Senators are reading the FBI report on Kavanaugh

  • Senators are reading the FBI's report on sexual-misconduct allegations against Brett Kavanaugh.

  • Officials are seeking to keep its content secret: Senators are to share a single copy to read in a secure room in one-hour shifts.

  • Sen. Dick Durbin called the process "bizarre," and some senators have said they are pushing for more time with the report. Sen. Tammy Duckworth said the system was so "swamped" that some senators might not be able to read it until Friday.

  • The report could influence whether senators vote to confirm Kavanaugh. A procedural vote is due Friday.

The FBI's report on the sexual-misconduct allegations against the Supreme Court nominee Brett Kavanaugh is now available for US senators to read.

But the lawmakers are required to share a single copy, reviewing it in one-hour shifts under intense security.

The FBI background report, compiled in just a few days, will inform senators ahead of a procedural vote, expected Friday, on whether to advance Kavanaugh's nomination.

Officials are taking steps to prevent the public from learning the report's contents.

Senators are to read the report in a guarded room inside the Capitol. They are doing so in one-hour shifts based on their party.

RELATED: Brett Kavanaugh testifies regarding sexual assault allegations

Republicans were to read for the first hour, starting at 8 a.m., before Democrats took over for an hour, with the process repeating, the Associated Press reported.

No copies will be made, meaning senators must visit the room to directly review its contents. This is standard practice for FBI background reports.

The report is confidential, so senators will be expected not to publicly repeat what they learn. Given the intense interest in the document, the possibility of some kind of leak is high.

Sen. Chuck Grassley, the Republican chair of the Senate Judiciary Committee, told reporters last week that "none of that stuff's public."

"If you want people to be candid when they talk to the FBI, you ain't going to make that public," he said.

Sen. Tammy Duckworth, a Democrat from Illinois, told reporters on Thursday that the system was so "swamped" that some senators may not be able to view the report until Friday.

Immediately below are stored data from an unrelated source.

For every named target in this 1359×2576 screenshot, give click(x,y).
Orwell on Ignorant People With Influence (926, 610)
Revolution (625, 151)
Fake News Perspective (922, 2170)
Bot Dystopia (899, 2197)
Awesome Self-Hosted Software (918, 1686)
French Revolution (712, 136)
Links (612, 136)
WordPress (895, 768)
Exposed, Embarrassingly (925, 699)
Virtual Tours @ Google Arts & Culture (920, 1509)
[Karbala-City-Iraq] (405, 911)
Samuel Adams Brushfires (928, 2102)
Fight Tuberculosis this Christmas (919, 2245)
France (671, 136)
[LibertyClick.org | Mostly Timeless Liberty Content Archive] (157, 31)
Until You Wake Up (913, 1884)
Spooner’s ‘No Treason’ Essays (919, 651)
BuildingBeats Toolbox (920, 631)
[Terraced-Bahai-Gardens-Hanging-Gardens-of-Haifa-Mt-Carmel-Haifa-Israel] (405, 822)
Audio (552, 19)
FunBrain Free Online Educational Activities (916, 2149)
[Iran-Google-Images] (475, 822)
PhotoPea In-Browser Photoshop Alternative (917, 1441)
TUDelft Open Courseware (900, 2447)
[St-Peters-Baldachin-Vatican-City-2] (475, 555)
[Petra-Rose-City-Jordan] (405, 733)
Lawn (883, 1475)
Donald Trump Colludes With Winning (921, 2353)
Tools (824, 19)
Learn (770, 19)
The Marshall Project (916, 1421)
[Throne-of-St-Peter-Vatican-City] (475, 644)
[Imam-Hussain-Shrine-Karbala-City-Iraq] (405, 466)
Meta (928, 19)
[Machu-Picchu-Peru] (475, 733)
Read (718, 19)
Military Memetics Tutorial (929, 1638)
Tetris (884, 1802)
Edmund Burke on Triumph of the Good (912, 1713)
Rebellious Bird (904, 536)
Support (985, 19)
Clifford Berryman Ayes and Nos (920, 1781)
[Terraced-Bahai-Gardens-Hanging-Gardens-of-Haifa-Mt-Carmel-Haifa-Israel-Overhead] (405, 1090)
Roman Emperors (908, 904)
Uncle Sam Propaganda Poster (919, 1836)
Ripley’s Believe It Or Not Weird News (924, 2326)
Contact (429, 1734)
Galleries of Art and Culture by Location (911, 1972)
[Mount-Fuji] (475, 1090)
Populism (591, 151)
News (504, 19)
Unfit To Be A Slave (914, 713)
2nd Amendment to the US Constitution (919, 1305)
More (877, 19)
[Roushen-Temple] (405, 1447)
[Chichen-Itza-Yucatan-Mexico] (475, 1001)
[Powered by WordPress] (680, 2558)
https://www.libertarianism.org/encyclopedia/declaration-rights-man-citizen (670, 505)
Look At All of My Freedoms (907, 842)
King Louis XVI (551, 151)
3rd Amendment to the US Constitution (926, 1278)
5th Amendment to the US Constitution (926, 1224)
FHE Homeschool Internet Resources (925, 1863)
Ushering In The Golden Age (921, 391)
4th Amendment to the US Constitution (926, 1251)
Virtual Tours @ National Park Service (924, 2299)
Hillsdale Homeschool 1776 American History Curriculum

She said senators were being told that time slots for reading the report were getting full and that it was "so backed up I might have to wait until tomorrow."

Other senators criticized the process. Sen. Dick Durbin of Illinois, a Democratic member of the Judiciary Committee, told The Hill it was a "bizarre" procedure that "doesn't make any sense."

"Get this — one copy! For the United States Senate," he said. "That's what we were told. And we were also that we would be given one hour for the Dems, one hour for the Republicans. Alternating."

"We tried to reserve some time to read it. That is ridiculous," Durbin added. "One copy?!"

Members of the Senate Judiciary Committee saw the report first. Grassley said in a statement that he would vote to confirm Kavanaugh after he was briefed on the FBI's findings.

The White House, which saw the report before it was provided to senators, said that it was behind Kavanaugh and that nothing significant had been found to corroborate the allegations against him.

The FBI conducted the background investigation into Kavanaugh after he and one of his accusers testified in front on the Senate Judiciary Committee last Thursday. In the hearings, Christine Blasey Ford described being sexually assaulted by Kavanaugh when they were in high school.

Kavanaugh has denied the allegations of sexual misconduct by Ford and two other women. The FBI interviewed several of Kavanaugh's classmates and other people of interest, including Deborah Ramirez, who has accused Kavanaugh of exposing himself to her when they were at Yale University.

Democrats have criticized the scope and length of the investigation. Former classmates of Kavanaugh have said the FBI has ignored their offers for evidence that could corroborate Ford's testimony. Michael Avenatti, the lawyer who represents another woman accusing Kavanaugh of sexual assault, has called the investigation a "scam." Avenatti has said that he has "multiple witnesses that support the allegations and they are all prepared to be interviewed by the FBI" but that the FBI has not spoken with them.